Clovertown, a four-core processor, will start shipping to computer manufacturers late this year and hit the market in early 2007. Clovertown will be made for dual-processor servers, which means that these servers will essentially be eight-processor servers (two processors x four cores each).
The company will also come out with a previously announced version called Tigerton around the same time for servers with four or more processors.
Core expansion will be a dominant theme for Intel over the next few years, said Chief Technology Officer Justin Rattner. By the end of the decade, chips with tens of cores will be possible, while in 10 years, it's theoretically possible that chips with hundreds of cores will come out, he added.
Rattner showed off a computer running two Clovertown processors
By working with one server application developer, Intel determined that it needed to make three small changes to the architecture of one of its future server chips. Before the changes, the application only ran well in simulations on chips with 16 cores. After that, performance began to decline, Rattner said.
After the changes, performance continued to climb. "We got it to scale well past 32" cores, he said.

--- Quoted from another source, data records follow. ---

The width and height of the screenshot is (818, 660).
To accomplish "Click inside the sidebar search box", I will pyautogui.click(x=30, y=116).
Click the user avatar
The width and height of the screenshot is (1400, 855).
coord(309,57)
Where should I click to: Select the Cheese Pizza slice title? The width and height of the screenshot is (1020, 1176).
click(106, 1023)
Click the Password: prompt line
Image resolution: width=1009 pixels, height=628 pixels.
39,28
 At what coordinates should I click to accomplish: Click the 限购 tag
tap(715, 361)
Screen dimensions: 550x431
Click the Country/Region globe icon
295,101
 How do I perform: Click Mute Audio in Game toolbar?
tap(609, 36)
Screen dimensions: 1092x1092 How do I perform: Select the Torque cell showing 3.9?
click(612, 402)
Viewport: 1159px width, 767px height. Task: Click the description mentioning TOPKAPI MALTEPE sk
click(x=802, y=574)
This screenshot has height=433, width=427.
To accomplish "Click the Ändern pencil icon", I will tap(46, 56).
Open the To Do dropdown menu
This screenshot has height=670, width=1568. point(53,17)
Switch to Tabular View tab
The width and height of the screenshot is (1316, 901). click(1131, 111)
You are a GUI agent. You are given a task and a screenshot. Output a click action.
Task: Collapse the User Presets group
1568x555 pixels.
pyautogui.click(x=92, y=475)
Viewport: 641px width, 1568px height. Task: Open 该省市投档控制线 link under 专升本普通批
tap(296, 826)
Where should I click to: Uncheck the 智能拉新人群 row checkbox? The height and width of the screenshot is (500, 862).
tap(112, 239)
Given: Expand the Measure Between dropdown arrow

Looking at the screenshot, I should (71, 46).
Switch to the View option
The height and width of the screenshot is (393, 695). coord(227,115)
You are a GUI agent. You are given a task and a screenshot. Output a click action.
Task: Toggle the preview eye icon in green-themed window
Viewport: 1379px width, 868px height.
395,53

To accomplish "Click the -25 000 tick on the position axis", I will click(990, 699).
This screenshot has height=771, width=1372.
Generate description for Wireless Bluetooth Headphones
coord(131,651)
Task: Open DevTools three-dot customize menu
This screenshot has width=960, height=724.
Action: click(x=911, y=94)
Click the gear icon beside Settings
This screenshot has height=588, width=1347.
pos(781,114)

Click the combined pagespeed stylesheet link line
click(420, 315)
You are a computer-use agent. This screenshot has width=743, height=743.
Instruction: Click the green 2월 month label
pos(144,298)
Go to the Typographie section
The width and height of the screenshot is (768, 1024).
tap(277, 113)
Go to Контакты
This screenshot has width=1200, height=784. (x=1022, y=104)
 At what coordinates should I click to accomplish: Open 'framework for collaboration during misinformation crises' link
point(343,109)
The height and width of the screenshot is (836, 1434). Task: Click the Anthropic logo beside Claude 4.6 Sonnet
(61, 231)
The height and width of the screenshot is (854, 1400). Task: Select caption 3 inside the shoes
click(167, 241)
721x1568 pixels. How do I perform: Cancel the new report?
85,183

Another pending change to chip design to accommodate problems that arise with core multiplication are Through Silicon Vias, or TSVs. With TSVs, processors and memory chips are stacked up and connected through tiny wires; the top of one chip wires directly into the bottom of another. Currently, chips connect through buses, long data paths that have become as crowded as rush-hour freeways in some computers.
Clovertown and Tigerton are members of a new chip architecture coming from Intel at the end of the year. A notebook chip called Merom and a desktop chip called Conroe coming out around the same time will be based on the same architecture. Intel will give the architecture a name at the Intel Developer Forum taking place in March.
Rattner indicated that Merom and Conroe will only be dual-core chips, as many analysts expect.